Task to complete: Identify all lines in the data containing the string "next". Copy them out.

─── Records for processing

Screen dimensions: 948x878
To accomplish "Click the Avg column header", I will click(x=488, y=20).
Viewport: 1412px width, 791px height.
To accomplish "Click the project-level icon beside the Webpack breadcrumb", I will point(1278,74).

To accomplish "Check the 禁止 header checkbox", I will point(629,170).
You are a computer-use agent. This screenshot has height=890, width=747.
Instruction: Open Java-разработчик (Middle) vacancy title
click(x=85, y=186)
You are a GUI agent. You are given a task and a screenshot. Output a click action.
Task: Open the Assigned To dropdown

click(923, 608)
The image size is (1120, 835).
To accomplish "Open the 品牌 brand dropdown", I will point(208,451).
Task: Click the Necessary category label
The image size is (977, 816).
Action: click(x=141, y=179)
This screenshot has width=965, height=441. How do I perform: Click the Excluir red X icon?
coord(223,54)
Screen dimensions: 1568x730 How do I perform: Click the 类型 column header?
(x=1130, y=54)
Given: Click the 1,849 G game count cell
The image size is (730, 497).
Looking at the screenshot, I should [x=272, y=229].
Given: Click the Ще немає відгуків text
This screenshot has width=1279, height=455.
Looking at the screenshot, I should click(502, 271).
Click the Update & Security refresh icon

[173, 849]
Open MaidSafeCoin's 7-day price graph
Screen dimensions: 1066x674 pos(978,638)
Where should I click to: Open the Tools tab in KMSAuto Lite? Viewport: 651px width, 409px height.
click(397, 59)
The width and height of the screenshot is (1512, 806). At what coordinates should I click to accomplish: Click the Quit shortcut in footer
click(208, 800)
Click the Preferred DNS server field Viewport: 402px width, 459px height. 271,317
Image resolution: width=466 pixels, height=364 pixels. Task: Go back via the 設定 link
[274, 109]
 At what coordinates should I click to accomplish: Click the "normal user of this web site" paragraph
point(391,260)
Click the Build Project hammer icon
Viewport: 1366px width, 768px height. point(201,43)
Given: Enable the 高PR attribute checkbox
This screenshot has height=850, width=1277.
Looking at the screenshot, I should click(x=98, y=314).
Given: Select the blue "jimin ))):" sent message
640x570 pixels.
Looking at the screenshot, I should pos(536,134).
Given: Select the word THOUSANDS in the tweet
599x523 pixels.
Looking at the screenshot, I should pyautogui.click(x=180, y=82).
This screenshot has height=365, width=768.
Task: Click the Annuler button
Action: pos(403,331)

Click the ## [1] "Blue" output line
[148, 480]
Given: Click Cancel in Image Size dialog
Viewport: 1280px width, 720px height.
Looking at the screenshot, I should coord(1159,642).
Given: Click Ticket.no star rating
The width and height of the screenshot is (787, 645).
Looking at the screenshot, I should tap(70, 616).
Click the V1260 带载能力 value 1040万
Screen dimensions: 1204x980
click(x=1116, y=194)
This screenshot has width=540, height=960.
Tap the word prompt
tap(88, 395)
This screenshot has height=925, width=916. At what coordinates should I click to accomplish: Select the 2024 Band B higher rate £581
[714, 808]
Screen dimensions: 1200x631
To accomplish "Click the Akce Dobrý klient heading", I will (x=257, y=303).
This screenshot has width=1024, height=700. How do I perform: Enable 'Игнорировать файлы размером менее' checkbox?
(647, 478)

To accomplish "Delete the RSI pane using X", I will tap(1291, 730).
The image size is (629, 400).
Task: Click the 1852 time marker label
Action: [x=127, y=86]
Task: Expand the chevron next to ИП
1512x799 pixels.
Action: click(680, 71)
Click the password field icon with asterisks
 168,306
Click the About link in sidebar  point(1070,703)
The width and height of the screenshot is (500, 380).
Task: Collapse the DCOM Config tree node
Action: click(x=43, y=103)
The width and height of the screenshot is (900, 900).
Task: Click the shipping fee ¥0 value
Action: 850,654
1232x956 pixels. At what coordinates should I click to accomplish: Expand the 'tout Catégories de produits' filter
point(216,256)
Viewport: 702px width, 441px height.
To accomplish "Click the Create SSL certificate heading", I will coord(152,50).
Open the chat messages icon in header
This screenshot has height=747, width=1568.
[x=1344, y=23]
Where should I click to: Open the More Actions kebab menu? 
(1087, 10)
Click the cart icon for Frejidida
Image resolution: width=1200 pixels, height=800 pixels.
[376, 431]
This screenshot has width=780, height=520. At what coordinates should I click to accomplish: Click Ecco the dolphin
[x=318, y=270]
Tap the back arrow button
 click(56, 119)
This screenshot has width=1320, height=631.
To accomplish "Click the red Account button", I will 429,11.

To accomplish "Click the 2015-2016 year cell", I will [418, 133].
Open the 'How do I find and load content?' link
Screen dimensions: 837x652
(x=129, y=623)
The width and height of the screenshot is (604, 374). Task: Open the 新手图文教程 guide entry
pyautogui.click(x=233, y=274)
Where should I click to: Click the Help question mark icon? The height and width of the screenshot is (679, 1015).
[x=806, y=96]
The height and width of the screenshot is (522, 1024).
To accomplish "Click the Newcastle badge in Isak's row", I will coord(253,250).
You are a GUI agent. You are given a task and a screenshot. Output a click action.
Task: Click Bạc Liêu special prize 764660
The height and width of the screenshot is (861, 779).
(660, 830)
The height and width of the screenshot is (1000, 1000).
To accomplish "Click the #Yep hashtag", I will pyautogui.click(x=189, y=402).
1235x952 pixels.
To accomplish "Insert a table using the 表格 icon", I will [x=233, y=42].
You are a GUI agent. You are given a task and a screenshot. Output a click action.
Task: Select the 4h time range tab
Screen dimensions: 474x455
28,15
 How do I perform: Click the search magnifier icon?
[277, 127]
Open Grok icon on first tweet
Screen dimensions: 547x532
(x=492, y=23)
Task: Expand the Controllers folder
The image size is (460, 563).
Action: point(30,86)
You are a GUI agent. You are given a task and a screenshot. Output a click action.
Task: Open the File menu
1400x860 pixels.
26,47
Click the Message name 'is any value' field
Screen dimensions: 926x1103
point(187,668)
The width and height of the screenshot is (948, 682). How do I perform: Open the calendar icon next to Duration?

──────

Exercise output:
Task: Expand the chevron next to ИП
The width and height of the screenshot is (948, 682). How do I perform: Open the calendar icon next to Duration?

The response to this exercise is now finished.